Friday, November 02, 2012
The Fetish of Choice
The idea that free choice of health care provider is some
kind of inalienable right, regardless of who pays the bills, looms as one of
the most important barriers to getting the cost of health care under control.
Although the system of delivering health care has changed a
great deal in recent times, medical practice remains at the center of it. Thus, changing the way medicine is practiced
has to be an essential element of any realistic attempt to restrain or reduce
the cost of health care. Physicians are
not likely to do that on their own. They
practice the way they do because, all things considered, it is the way they
believe works best for them and their patients.
But they would look at it differently if practicing the way
they do came to have adverse economic consequences for them,. If insurance companies were able to refuse to
pay physicians they determine to be wasteful, incompetent, or both, such
physicians would have a powerful incentive to improve.
But the principle of free choice prevents that from
happening. So long as insurance
companies have to pay whatever doctor the beneficiary chooses, a powerful tool
for change will be foregone.
Actually, free choice is not as important as it is made out
to be. When doctors die, retire or move
away, their patients have to find new ones.
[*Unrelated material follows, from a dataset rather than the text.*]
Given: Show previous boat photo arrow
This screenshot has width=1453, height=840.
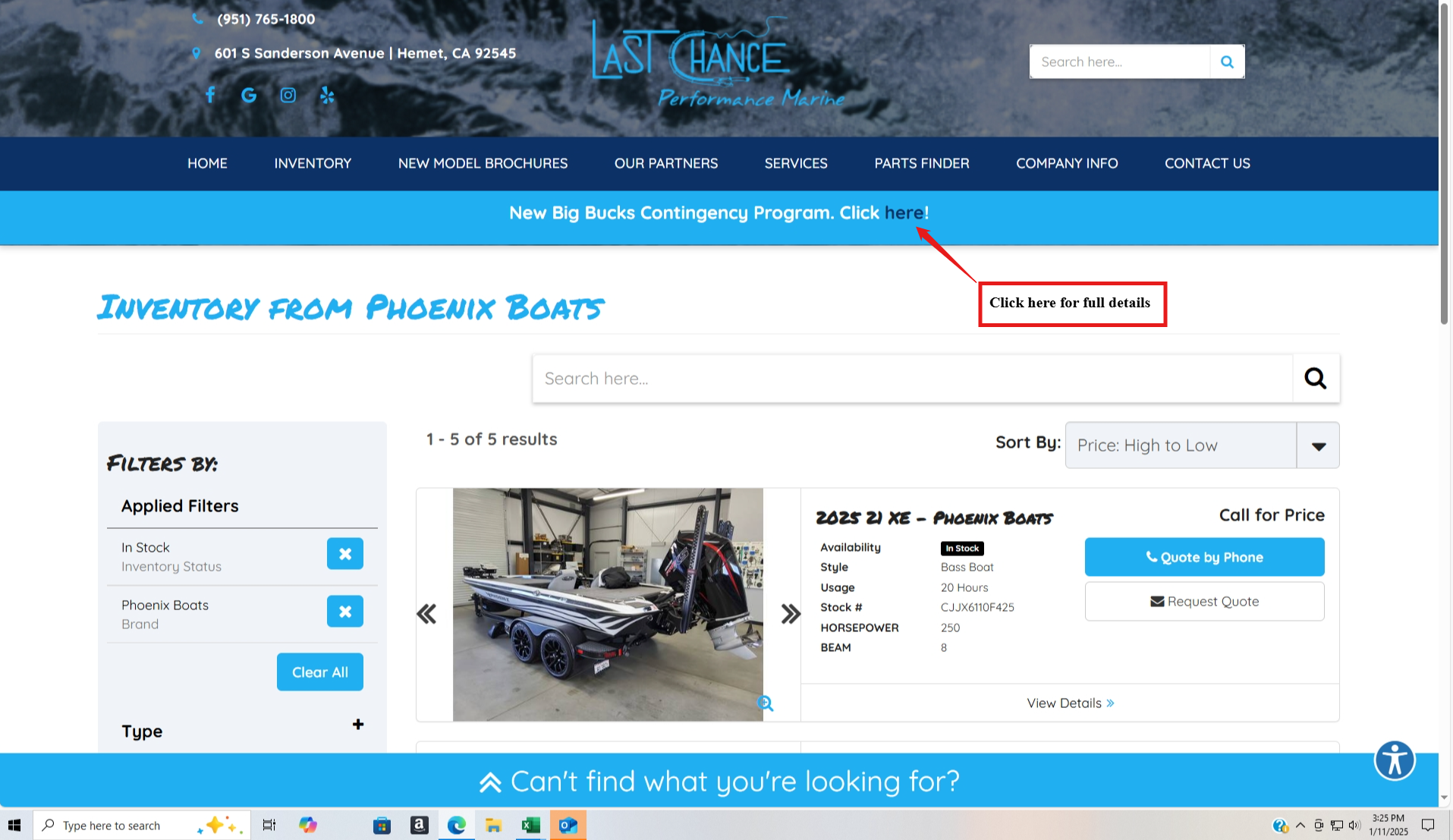Looking at the screenshot, I should pos(426,613).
People move from one town to another and have to change physicians. When patients go to the emergency room, they
are cared for by whichever physician happens to be on duty at the time. If they get admitted to the hospital as
medical patients, they may well be treated by a hospitalist physician they do
not select. There are few complaints
about any of these things.
But if their insurance company asks them to change doctors
it is considered a violation of a right that politicians of every stripe
promise to protect.
It’s another example of how cost control in health care
requires culture change.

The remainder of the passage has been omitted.